Yes, there are monthly and daily federal limits on the amount of cold medicines containing pseudoephedrine, including Sudafed, that a person can buy, while there are no federal limits on the number of guns or ammunition a person can buy.

WHAT WE FOUND

Federal law limits the amount of certain products containing pseudoephedrine that consumers can purchase in a one-day and 30-day period.

There is no federal limit on the number of guns consumers can purchase, although licensed gun dealers are required to report to the Federal Bureau of Alcohol, Tobacco, Firearms and Explosives and local law enforcement if the same person purchases multiple handguns at the same time or within five years of consecutive purchases business days.

There is also no federal limit on the amount of ammunition consumers can purchase. There is also no obligation to report or record ammunition.

Some states limit the number of handguns people can buy in a month. There are also some states where ammunition dealers are required by law to keep records of their sales.

pseudoephedrine (Sudafed and other decongestants)

Pseudoephedrine is an active ingredient in many drugs that relieve nasal congestion caused by colds, allergies and hay fever, says MedlinePlus, an online health information resource operated by the National Library of Medicine. Products containing pseudoephedrine include all Sudafed products not labeled as PE, along with other drugs such as Claritin-D, Aleve-D Sinus and Cold, and Mucinex D.

The Food and Drug Administration (FDA) says pseudoephedrine is also an ingredient in the manufacture of methamphetamine, and drugs containing the ingredient are commonly used in illicit meth manufacture.

In 2006, the Drug Enforcement Administration (DEA) began enforcing the Combat Methamphetamine Epidemic Act of 2005, which regulated the over-the-counter sale of drugs containing pseudoephedrine. The law includes provisions that oversee how drugs containing pseudoephedrine are sold, stocked, and recorded.

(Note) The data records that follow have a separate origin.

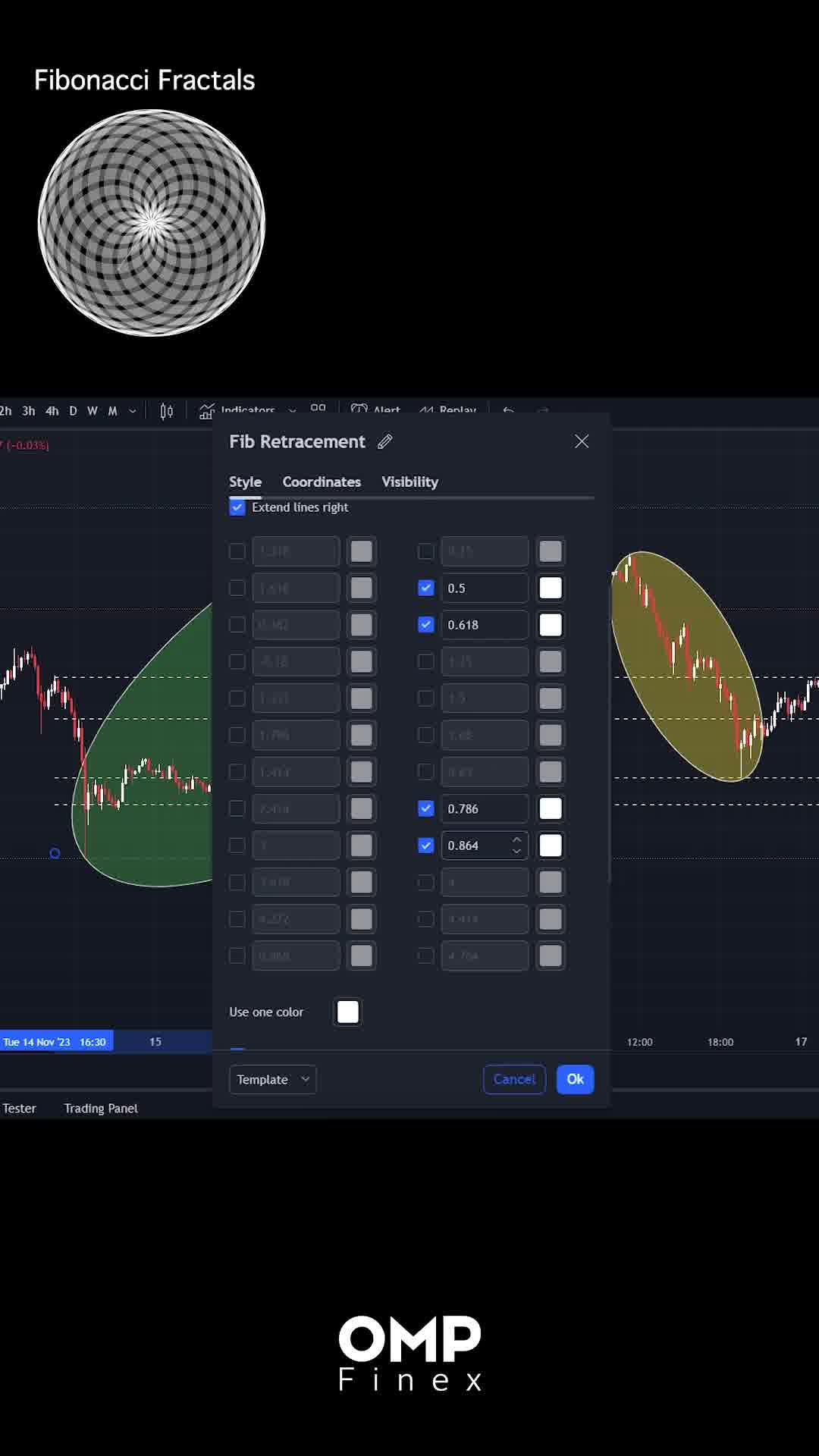Click the Cancel button

point(514,1079)
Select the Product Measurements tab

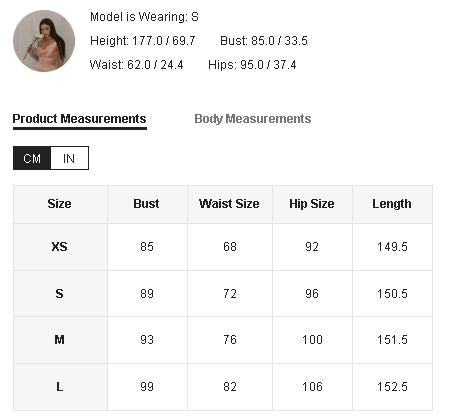(79, 119)
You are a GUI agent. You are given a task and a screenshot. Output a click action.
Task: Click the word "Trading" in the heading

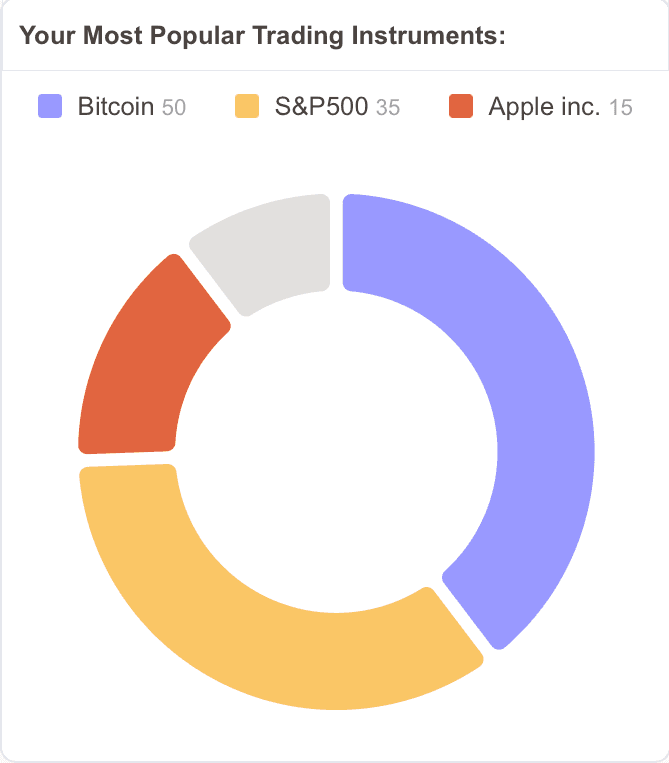(x=300, y=37)
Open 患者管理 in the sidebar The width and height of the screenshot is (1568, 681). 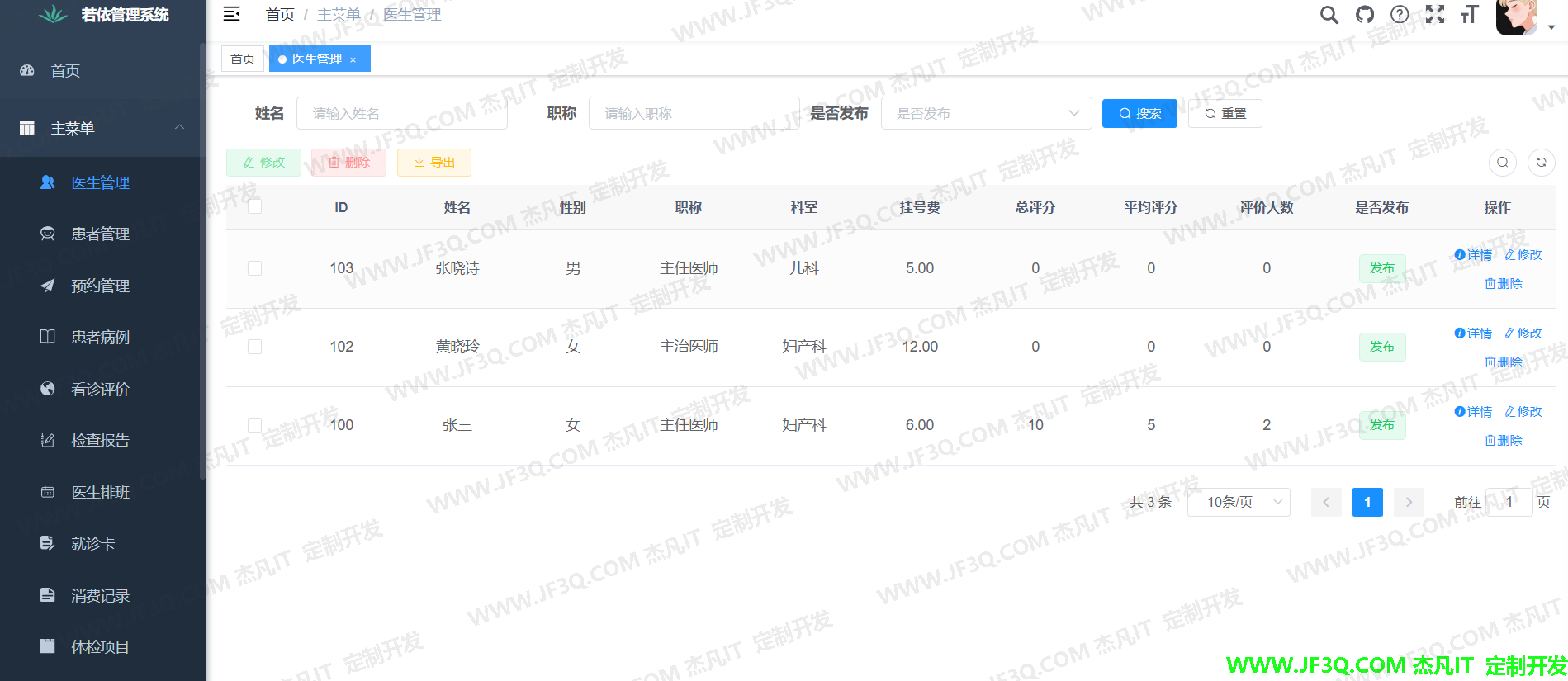pyautogui.click(x=100, y=234)
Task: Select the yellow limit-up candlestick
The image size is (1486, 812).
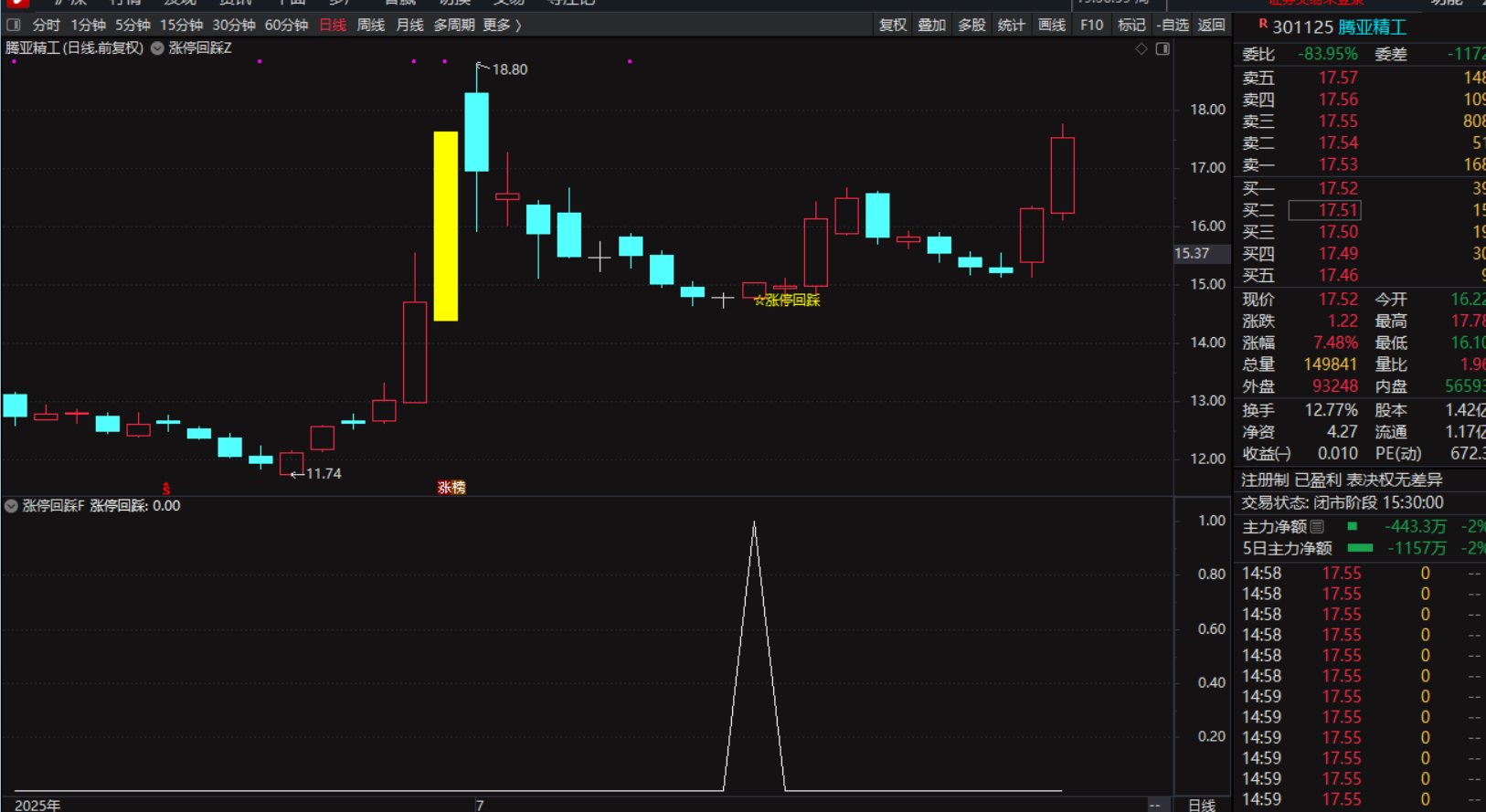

According to the law, customers can’t buy more than 3.6 grams of products containing pseudoephedrine per day and no more than 9 grams in any 30-day period. A person could buy one box of Sudafed Sinus 12 Hour Pressure + Pain to hit the daily limit, or buy two boxes of 48 and one box of Sudafed Sinus Congestion of 24 to buy exactly 3.6 grams of Sudafed.

Drugs containing pseudoephedrine must also be stored in an area inaccessible to customers. That’s why they’re often sold behind the pharmacy counter or found in locked cupboards.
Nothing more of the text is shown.